__What is expected__
Copy the items below verbatim, starting at the line with "Read More (561, 1642)" and ending with the line with "Learn More (203, 1117)", both lines included.

__Given records__

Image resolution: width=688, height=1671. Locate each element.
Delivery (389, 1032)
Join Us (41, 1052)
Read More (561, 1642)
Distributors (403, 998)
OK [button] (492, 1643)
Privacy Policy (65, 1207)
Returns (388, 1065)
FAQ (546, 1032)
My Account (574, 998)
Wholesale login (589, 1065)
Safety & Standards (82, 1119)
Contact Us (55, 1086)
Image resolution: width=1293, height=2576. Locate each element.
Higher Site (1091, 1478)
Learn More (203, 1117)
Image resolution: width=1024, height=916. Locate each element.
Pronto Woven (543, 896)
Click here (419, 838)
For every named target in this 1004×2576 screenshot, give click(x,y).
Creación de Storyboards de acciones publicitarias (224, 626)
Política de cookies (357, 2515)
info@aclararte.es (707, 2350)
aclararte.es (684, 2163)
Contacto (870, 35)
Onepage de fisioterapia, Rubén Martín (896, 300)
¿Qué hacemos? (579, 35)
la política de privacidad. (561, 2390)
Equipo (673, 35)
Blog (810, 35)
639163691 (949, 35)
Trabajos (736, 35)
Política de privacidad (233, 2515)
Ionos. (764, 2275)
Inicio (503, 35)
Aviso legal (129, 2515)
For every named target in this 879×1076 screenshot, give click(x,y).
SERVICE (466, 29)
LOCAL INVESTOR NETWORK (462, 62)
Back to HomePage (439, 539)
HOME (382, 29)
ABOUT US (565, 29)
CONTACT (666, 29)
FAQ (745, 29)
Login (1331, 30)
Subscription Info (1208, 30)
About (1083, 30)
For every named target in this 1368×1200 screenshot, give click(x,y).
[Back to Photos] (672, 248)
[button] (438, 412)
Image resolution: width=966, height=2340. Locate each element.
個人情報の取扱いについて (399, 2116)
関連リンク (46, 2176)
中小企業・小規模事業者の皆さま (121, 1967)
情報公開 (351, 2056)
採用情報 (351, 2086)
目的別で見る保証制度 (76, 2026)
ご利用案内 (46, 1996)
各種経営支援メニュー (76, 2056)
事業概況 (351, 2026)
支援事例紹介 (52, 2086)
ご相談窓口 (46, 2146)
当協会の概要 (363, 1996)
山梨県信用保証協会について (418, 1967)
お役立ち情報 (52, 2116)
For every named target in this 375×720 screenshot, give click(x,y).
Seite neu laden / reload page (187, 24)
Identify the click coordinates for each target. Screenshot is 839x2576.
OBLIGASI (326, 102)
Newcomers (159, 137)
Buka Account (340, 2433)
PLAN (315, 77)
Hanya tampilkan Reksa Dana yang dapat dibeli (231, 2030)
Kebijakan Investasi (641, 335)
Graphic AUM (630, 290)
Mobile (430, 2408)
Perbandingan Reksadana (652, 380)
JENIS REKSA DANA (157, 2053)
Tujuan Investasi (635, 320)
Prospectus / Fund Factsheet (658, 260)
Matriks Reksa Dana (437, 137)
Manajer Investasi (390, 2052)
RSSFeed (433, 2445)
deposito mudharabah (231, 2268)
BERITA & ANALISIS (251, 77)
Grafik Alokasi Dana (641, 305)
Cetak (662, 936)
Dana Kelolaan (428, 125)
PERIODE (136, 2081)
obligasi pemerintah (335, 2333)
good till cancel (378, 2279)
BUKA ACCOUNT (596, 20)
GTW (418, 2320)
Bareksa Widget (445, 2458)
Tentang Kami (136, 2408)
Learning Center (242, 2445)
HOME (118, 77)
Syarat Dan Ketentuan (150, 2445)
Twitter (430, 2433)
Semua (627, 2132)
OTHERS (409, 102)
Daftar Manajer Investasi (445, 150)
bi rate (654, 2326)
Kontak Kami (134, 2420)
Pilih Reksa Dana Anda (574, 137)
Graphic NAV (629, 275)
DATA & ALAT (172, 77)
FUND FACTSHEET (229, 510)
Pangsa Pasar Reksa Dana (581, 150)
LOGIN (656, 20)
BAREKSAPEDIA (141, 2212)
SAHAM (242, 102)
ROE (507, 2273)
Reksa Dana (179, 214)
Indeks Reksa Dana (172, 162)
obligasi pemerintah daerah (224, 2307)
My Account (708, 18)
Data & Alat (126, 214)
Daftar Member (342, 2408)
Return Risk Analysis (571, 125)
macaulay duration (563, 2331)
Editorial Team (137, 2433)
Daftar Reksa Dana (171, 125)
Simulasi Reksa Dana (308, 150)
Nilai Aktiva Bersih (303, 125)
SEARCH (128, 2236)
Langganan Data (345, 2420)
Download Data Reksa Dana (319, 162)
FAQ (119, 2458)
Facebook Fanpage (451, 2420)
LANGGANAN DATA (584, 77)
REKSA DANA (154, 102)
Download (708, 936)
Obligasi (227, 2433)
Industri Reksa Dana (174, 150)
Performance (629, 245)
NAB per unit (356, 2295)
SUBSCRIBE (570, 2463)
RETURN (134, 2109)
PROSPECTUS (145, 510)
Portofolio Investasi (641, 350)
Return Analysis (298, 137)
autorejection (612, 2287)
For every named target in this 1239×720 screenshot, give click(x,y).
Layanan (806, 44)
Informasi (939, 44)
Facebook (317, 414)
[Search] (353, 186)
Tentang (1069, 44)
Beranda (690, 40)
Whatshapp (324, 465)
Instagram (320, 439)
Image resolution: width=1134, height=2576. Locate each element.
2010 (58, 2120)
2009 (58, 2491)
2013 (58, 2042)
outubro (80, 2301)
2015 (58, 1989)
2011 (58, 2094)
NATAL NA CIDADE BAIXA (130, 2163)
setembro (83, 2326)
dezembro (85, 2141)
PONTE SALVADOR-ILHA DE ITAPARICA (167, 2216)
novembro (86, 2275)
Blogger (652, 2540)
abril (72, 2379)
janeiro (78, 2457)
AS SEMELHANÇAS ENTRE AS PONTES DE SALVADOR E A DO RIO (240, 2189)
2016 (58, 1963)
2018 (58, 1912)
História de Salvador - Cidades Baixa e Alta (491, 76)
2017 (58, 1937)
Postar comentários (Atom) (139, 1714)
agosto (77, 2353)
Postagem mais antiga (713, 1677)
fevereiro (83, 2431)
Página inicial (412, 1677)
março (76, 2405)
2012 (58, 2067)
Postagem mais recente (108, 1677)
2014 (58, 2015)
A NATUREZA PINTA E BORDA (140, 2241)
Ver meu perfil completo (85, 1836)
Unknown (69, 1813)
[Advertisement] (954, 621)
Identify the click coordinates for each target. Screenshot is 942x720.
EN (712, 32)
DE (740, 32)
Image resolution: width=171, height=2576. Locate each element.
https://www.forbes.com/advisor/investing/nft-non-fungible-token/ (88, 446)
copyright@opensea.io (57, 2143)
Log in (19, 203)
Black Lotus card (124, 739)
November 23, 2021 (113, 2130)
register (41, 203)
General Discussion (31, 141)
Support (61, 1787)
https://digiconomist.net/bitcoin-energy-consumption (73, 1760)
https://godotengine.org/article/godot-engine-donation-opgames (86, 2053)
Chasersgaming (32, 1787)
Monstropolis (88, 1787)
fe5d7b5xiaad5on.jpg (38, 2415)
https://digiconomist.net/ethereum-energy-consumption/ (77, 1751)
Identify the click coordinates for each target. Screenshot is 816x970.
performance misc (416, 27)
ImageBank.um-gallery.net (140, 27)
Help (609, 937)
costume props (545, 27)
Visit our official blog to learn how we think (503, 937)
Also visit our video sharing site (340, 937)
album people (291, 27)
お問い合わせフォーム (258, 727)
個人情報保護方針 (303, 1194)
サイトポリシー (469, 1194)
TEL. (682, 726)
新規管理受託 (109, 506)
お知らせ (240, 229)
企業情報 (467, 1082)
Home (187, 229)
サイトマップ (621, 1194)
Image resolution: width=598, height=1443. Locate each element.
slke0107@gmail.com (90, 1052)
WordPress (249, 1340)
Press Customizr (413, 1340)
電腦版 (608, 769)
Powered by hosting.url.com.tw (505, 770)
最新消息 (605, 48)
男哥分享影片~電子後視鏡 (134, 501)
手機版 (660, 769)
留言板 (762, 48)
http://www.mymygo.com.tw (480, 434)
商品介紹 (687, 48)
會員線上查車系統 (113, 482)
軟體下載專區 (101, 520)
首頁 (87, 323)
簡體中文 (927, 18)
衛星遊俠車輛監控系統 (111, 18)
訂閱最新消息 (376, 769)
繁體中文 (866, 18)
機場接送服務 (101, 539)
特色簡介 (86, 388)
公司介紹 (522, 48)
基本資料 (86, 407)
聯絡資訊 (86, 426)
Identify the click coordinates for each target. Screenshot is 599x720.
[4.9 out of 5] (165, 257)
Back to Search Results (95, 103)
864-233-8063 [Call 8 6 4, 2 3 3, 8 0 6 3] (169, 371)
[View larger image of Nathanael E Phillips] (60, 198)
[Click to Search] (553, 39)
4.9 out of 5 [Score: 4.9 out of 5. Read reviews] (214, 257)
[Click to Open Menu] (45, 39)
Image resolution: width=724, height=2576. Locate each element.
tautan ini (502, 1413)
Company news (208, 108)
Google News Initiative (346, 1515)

__Written response__
Read More (561, 1642)
Distributors (403, 998)
OK [button] (492, 1643)
Privacy Policy (65, 1207)
Returns (388, 1065)
FAQ (546, 1032)
My Account (574, 998)
Wholesale login (589, 1065)
Safety & Standards (82, 1119)
Contact Us (55, 1086)
Image resolution: width=1293, height=2576. Locate each element.
Higher Site (1091, 1478)
Learn More (203, 1117)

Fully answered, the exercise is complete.